• _What you will do_:
From the line containing "The height and" through the last line of the records below, each line is to be repeated exactly; pictures are to be omitted.

• _Supplied material_:
____________________
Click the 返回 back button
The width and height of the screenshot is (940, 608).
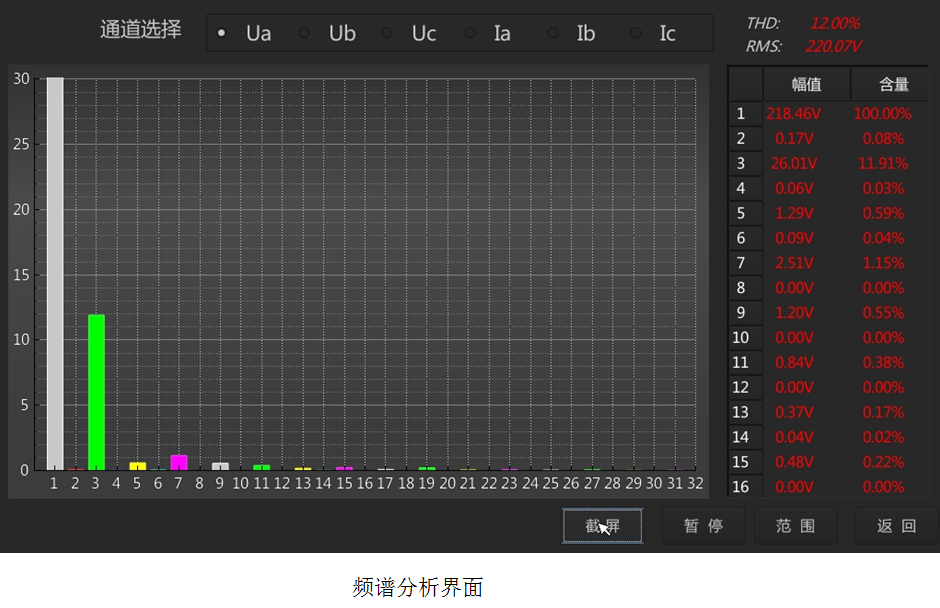[896, 526]
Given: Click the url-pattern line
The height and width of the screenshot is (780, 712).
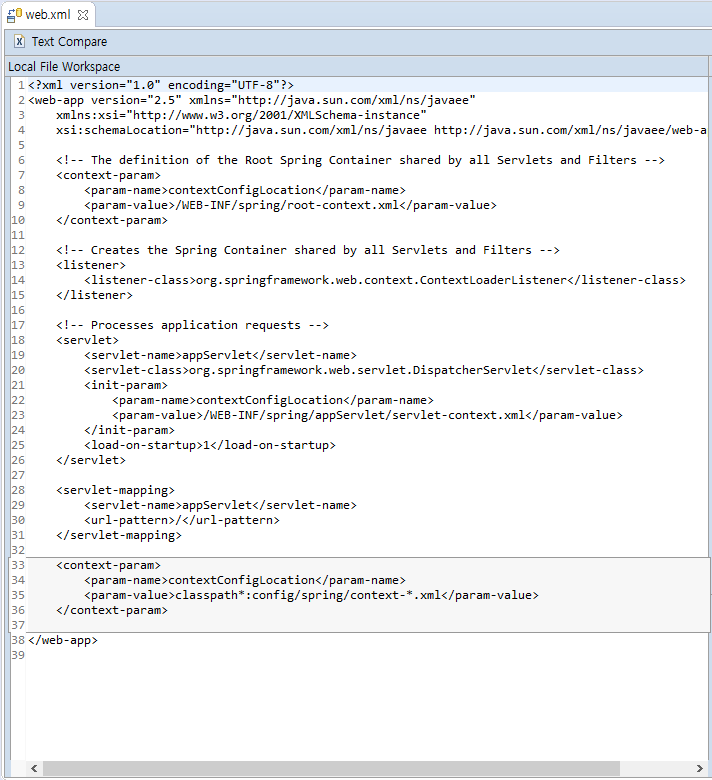Looking at the screenshot, I should (x=182, y=520).
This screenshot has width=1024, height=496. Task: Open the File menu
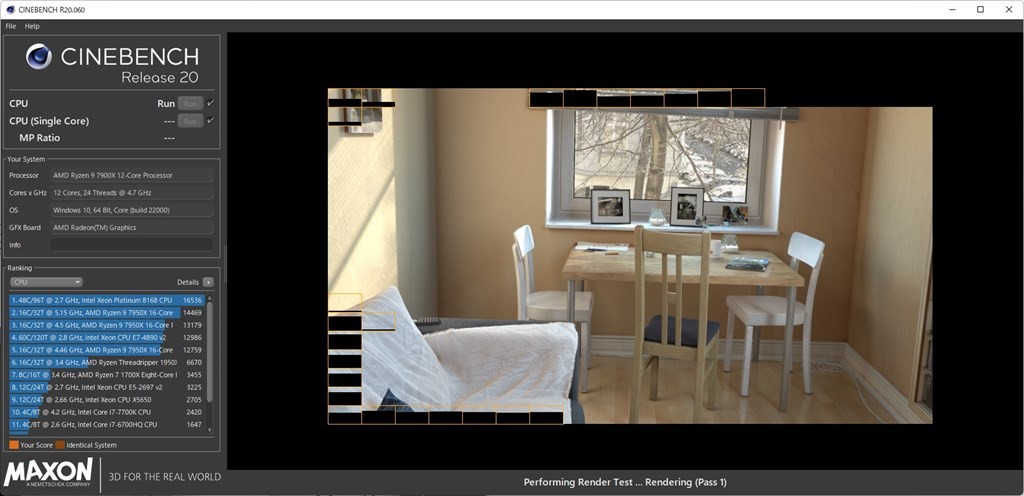[x=11, y=26]
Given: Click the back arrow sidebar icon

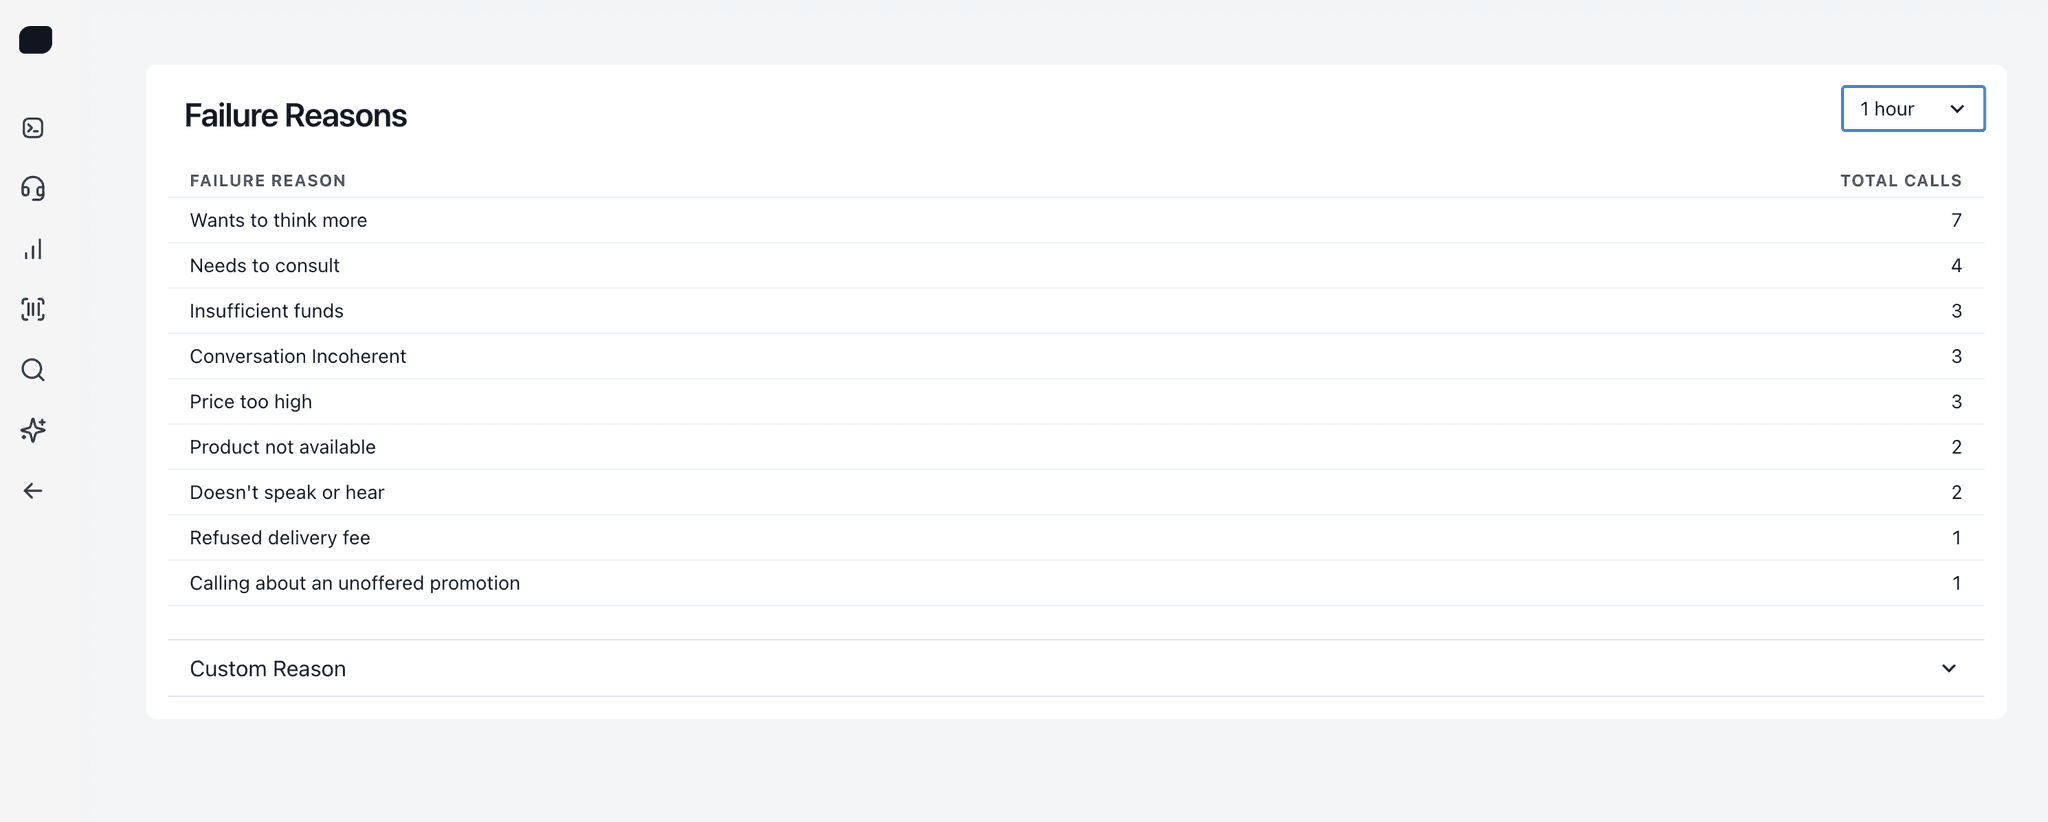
____________________
• _Task result_:
The height and width of the screenshot is (780, 712).
Looking at the screenshot, I should (x=182, y=520).
This screenshot has width=1024, height=496. Task: Open the File menu
[x=11, y=26]
Given: Click the back arrow sidebar icon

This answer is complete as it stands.